Fighting for your country, protecting your brother or sister to the left and to the right is what motivates Marines. It isn't about recognition for the hardships endured, medals or awards.
A daughter's pride
Still, I am extremely proud that 70 years after the first black Marines stepped off the bus at Montford Point Camp, their fierce desire and dedication to fight for a nation that limited their rights and freedoms based on the color of their skin is being recognized.
My brother and I had the honor of accompanying my Dad to Washington for the presentation of the nation's highest civilian honor, the Congressional Gold Medal, to the Montford Point Marines on June 27.
Nearly 400 Marines and their families traveled from all over the United States traveled to D.C. for ceremonies at the Capitol and at the Marine Barracks.
For many of the men – now in their 80s and 90s - walking or even standing was a challenge. But it was a moment they weren't going to miss. The look of pride of their faces as they met the generations of Marines who've found success in their footsteps moved many to tears.
The next day at Eighth and I, the place that inspired my father to dream of wearing a Marine Corps uniform, he experienced the thrill of a lifetime.
As the youngest of the Montford Point Marines in attendance, he stood shoulder to shoulder with Commandant Gen. James Amos, and the oldest Marine present for the parade "Pass in Review" with a commemorative bronze medal crafted in the image of the Congress
left him at a loss for words when the commandant asked him how he was feeling, well almost.

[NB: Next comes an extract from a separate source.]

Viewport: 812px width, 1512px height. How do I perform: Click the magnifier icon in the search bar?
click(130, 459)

"I couldn't describe what I was feeling so I told him I felt like a million dollars in a 5- and 10-cent store," Dad said laughing.
Minutes later he was offering words of encouragement to a staff sergeant who told him he didn't think he could've overcome the challenges at Montford Point.
"It's just the way things were and we did what he had to. We didn't have a choice if we wanted things to change. You would've done the same, you'd survive because you're a Marine," my Dad said, patting him on the back.
My father and his fellow Montford Point Marines serve as an example to us all. Never let anyone, or anything stand in the way of your dreams. Patriotism knows no color. Once a Marine, Always a Marine.
Semper Fi, Daddy.
Editor's note: Alicia Dean is the assistant news director for KXAN.